Agora até pagamos quase tudo nos hospitais para manter o progresso…
Quando o Sr. Dr. foi embora prometeram-me que eu não ficaria abandonado, pois viria outro médico ocupar o seu lugar.
Eu já estou à  espera dele, desde 2006, mas ele ainda não chegou…
Eu sei que quem não vive nas cidades, tem um tratamento médico diferente, e que os que residem nas aldeias para além de terem poucos transportes..., vão ter mesmo que aguardar, não sei bem até quando, talvez até morrer…
Mas, eu até entendo, que tem que se poupar, e eu poupo mesmo muito. Alimento-me com pouca comida, pois o dinheiro não dá para mais.
Nas minhas seis doenças eu simplifiquei o tratamento, devido às minhas dificuldades económicas, pois os medicamentos são muito caros e eu não tenho dinheiro que chegue para os comprar.
Assim, trato cada uma das minhas doenças, apenas durante dois meses por ano.
Como são só seis foi muito fácil dividir pelos doze meses do ano.
Eu sou um bom cidadão, porque poupo muito ao Estado, e ainda ajudo os farmacêuticos, pois o Estado não precisa de lhes pagar a comparticipação que eu teria, se comprasse os medicamentos todos, que embora seja pequena, representa muito dinheiro, e assim não aumenta tanto a dívida às farmácias e os farmacêuticos também ficam a ganhar, pois como faturam menos, pagam menos impostos.
Como vê Sr. Dr. ganhamos todos com estas medidas.
Sabe Sr. Dr. eu até já pensei ir viver para a cidade, que fica a trinta quilómetros, do local onde resido, para poder ter assistência no hospital, mas já ouvi dizer que também é difícil ser doente lá, pois fica-se muito tempo à espera e também se paga muito.
Contaram-me que na semana passada, um doente que tinha 51 anos de idade, esteve lá 10 horas à espera, para ser atendido.
Tinha uma pulseira verde, porque estava com dores de estômago, mas afinal, quando foi observado tinha um enfarte, mas como já tinham passado muitas horas, o hospital poupou muito dinheiro, pois já não precisou de fazer aqueles tratamentos muito caros, que são necessários fazer nas primeiras horas, e como o enfarte se complicou, o doente acabou por morrer. Foi uma sorte. Assim até o Estado poupou muito mais, já que não tem que lhe pagar o seu salário...

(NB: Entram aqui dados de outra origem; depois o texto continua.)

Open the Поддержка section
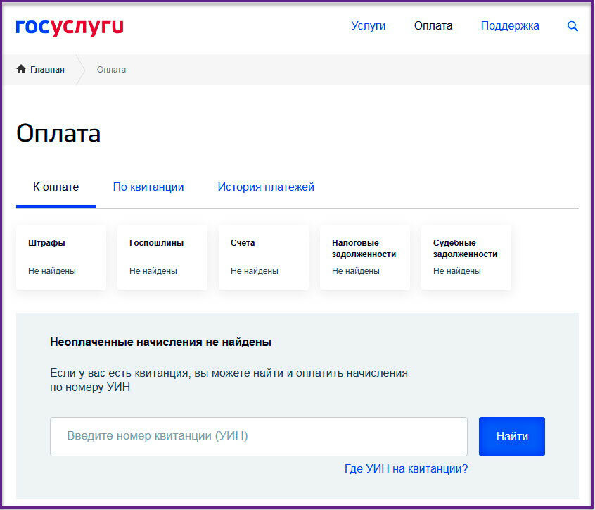 509,25
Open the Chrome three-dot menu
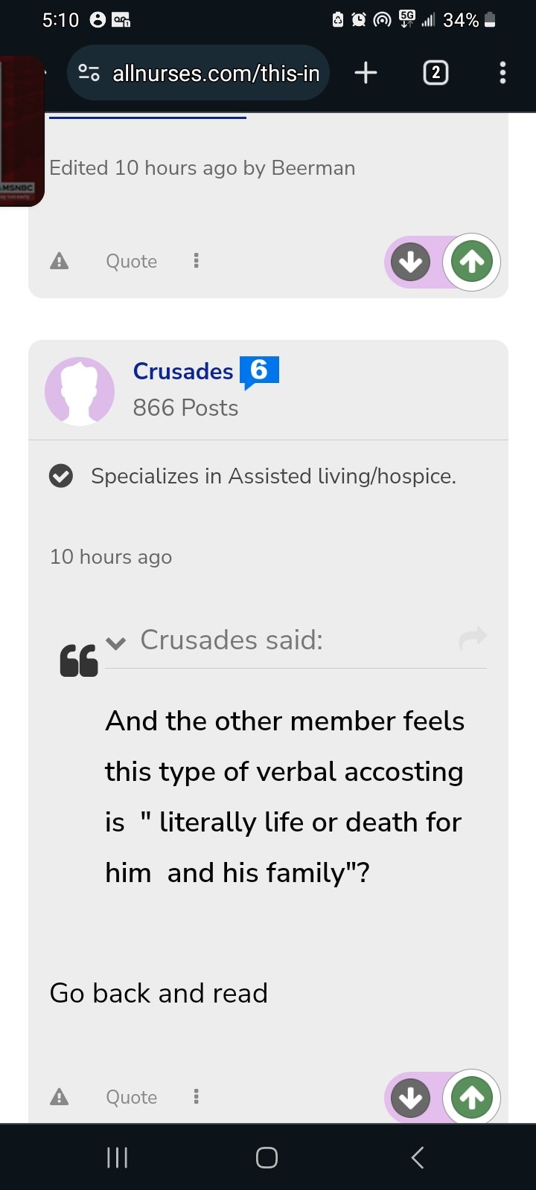Screen dimensions: 536x1190 coord(503,72)
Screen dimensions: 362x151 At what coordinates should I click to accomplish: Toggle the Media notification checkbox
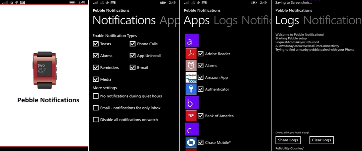point(96,79)

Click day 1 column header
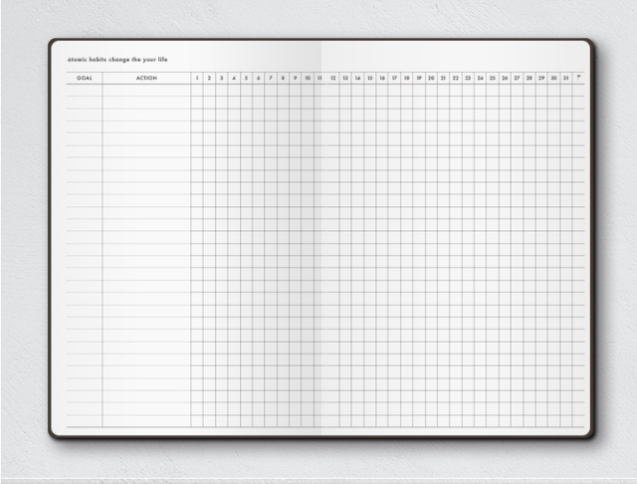point(197,78)
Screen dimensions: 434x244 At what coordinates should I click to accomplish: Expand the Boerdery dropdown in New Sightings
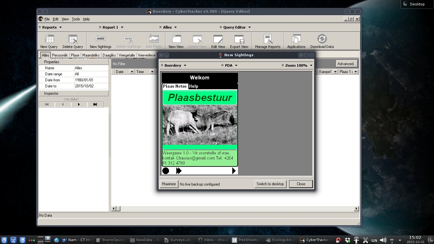(175, 65)
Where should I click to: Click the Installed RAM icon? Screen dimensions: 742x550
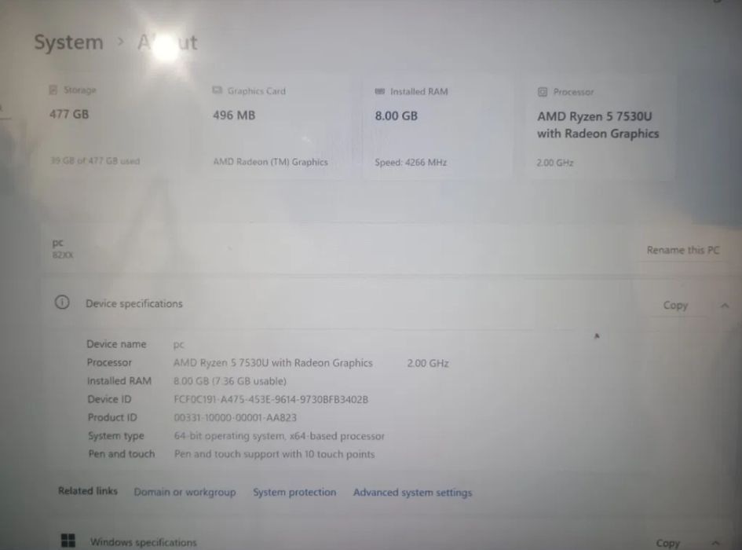tap(379, 91)
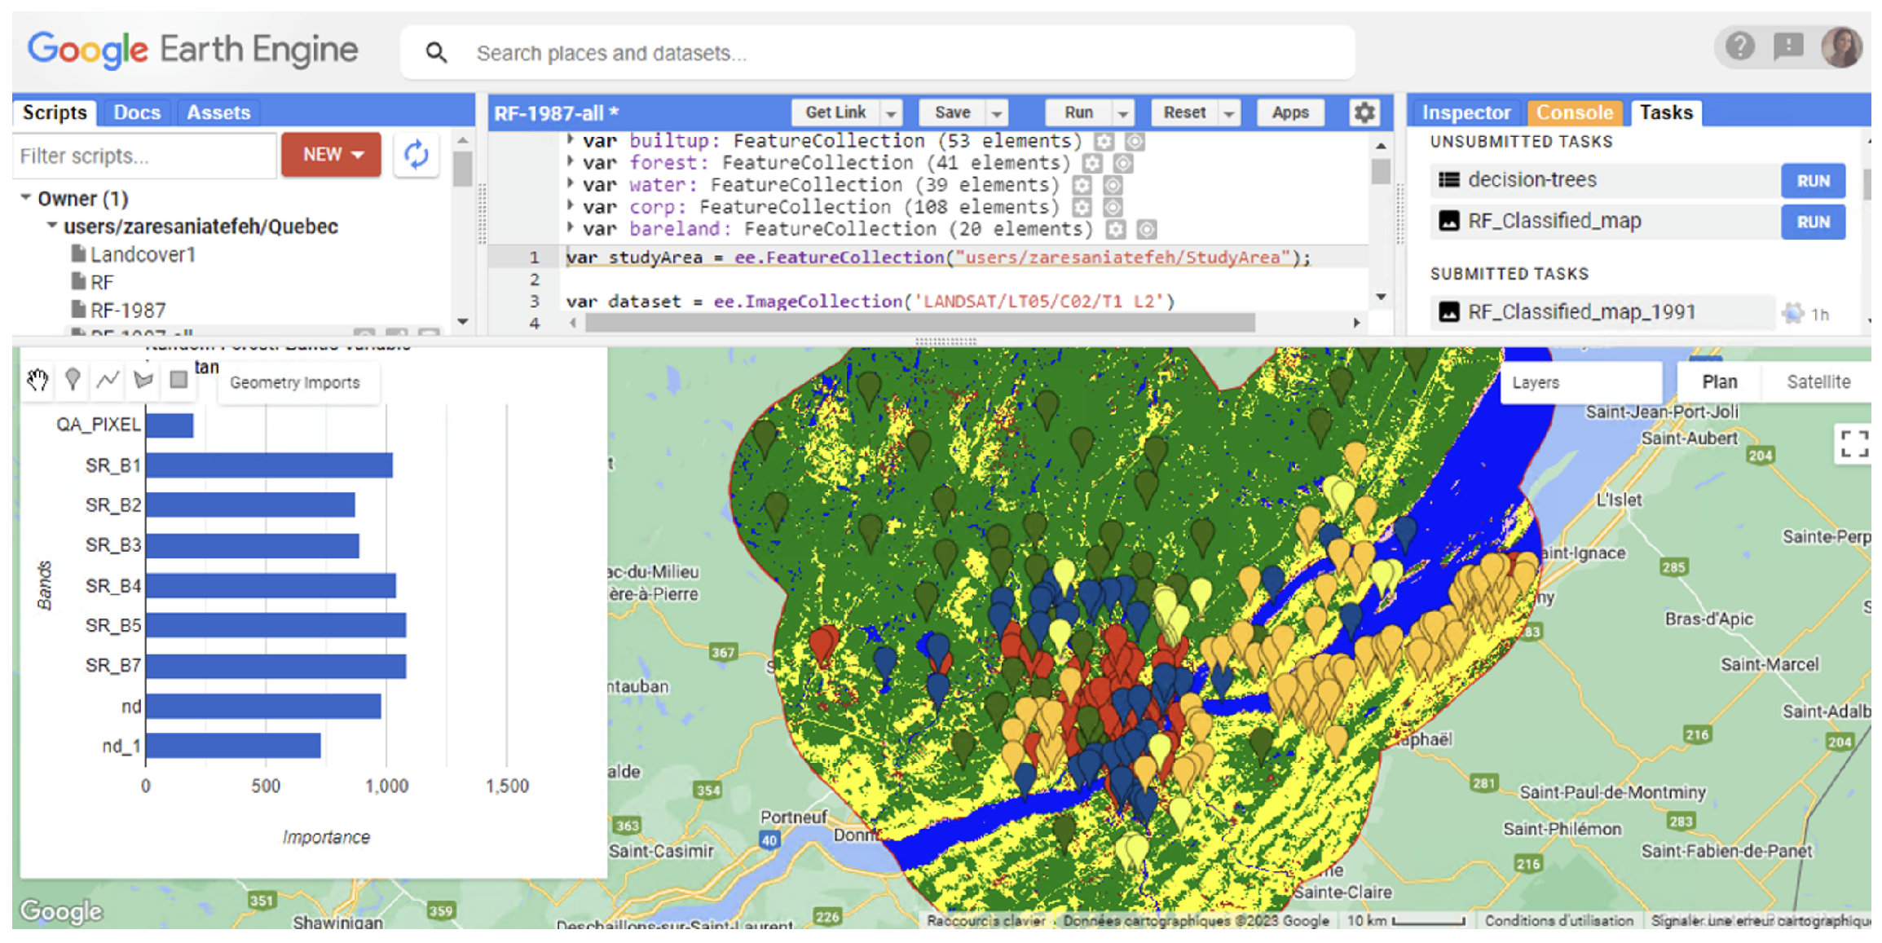Toggle map fullscreen view

tap(1853, 444)
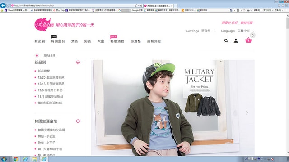
Task: Click the home breadcrumb icon
Action: pyautogui.click(x=37, y=55)
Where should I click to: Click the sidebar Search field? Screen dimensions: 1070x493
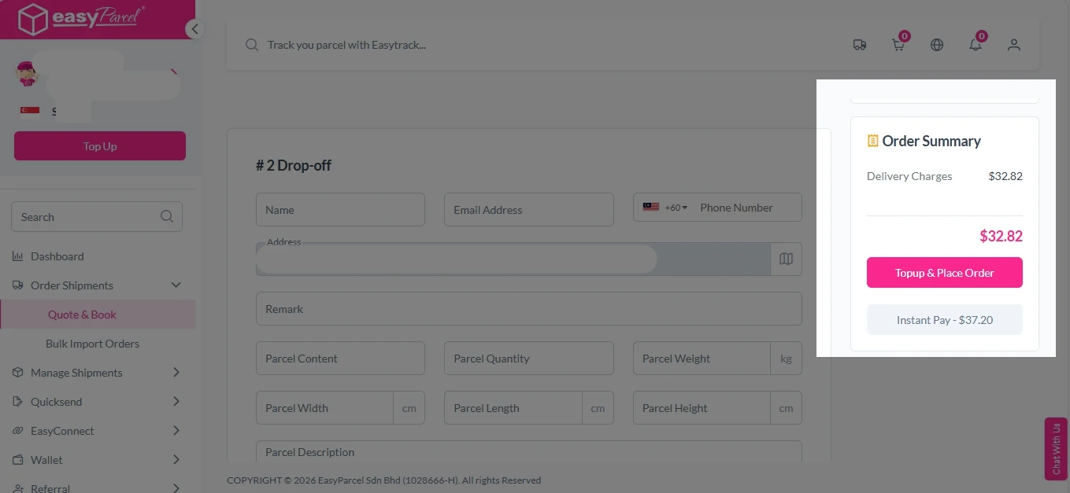pyautogui.click(x=87, y=216)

Sabe Sr. Dr. eu acho que a situação do País é tão grave, que nós temos que ajudar, e não devemos viver tantos anos, pois ainda agravamos mais a economia.
Os jovens, continuam a emigrar e nós já só gastamos, se morrermos mais cedo é uma grande ajuda para Portugal, e eu sou Patriota, consigo perceber isto tudo.
Bom, Sr. Dr. já  falei demais, vou ficar a aguardar, para ver o que acontece.”